• [ACTIVITY]: Write out each entry below exactly. Do not include the images.

• [EXTRACTED MATERIAL]:

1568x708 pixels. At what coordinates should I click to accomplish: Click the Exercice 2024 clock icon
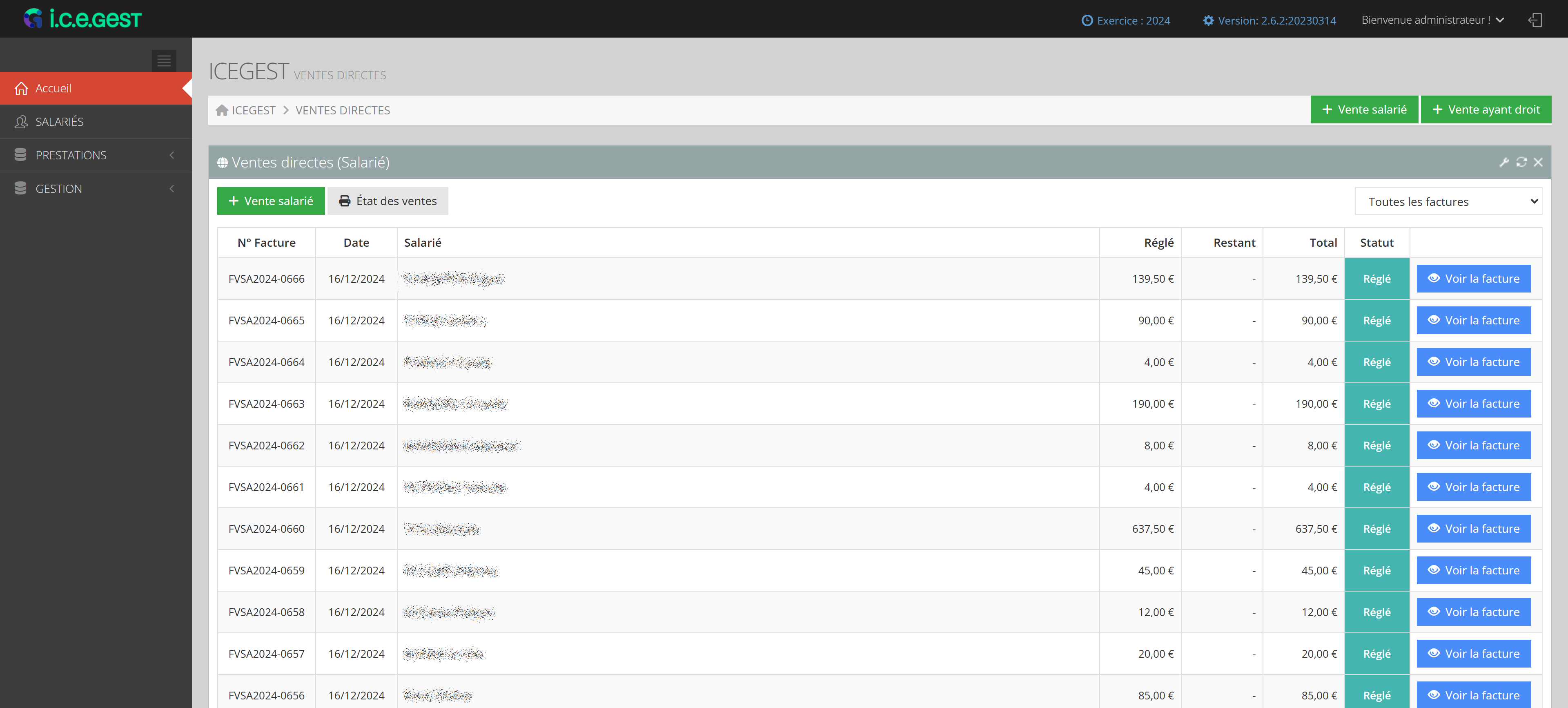click(x=1087, y=21)
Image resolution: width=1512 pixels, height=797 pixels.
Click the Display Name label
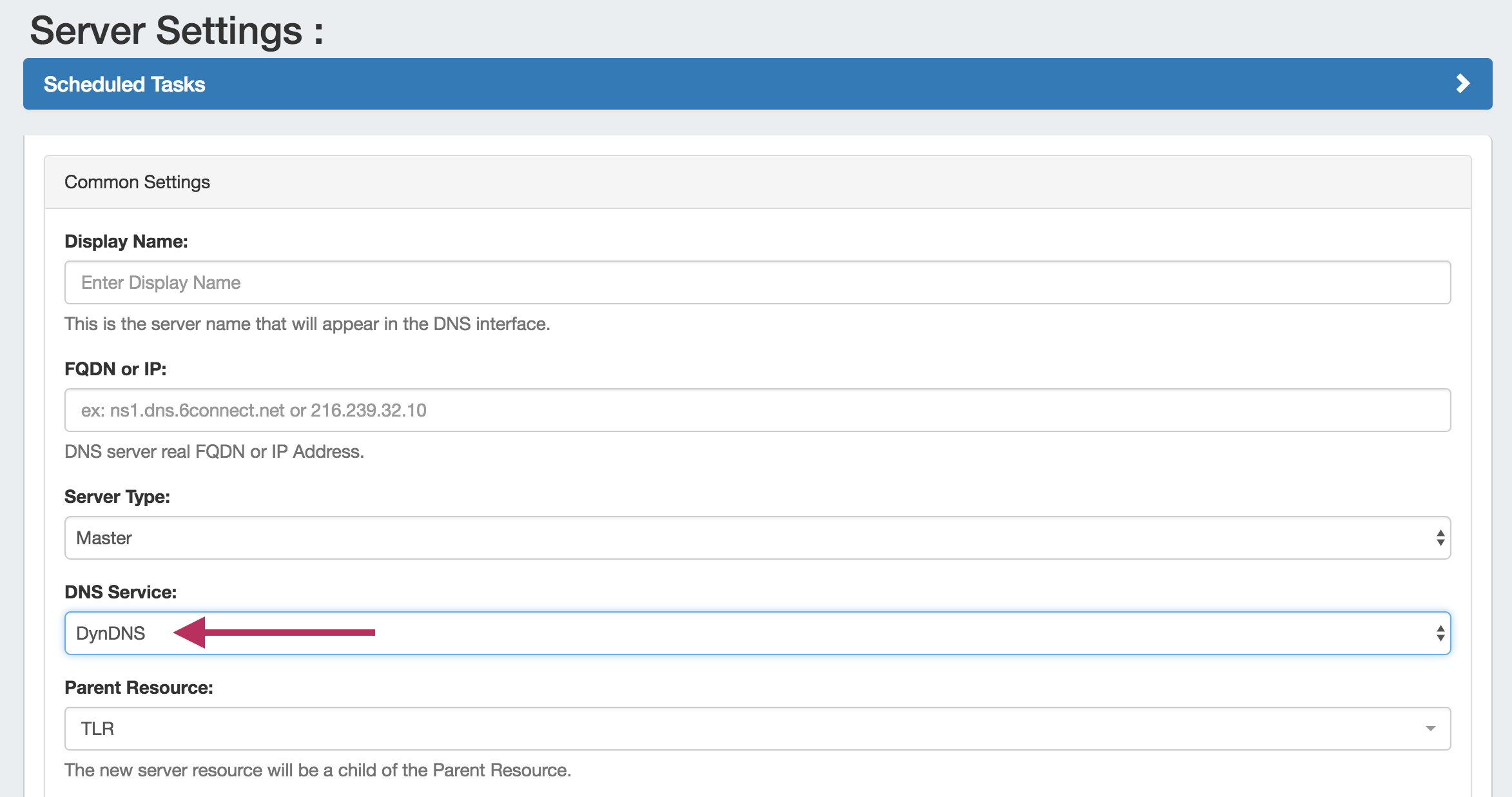click(x=126, y=241)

• [REPLY TO THE TASK]:
1568x708 pixels. At what coordinates should I click to accomplish: Click the Exercice 2024 clock icon
click(x=1087, y=21)
Image resolution: width=1512 pixels, height=797 pixels.
Click the Display Name label
click(x=126, y=241)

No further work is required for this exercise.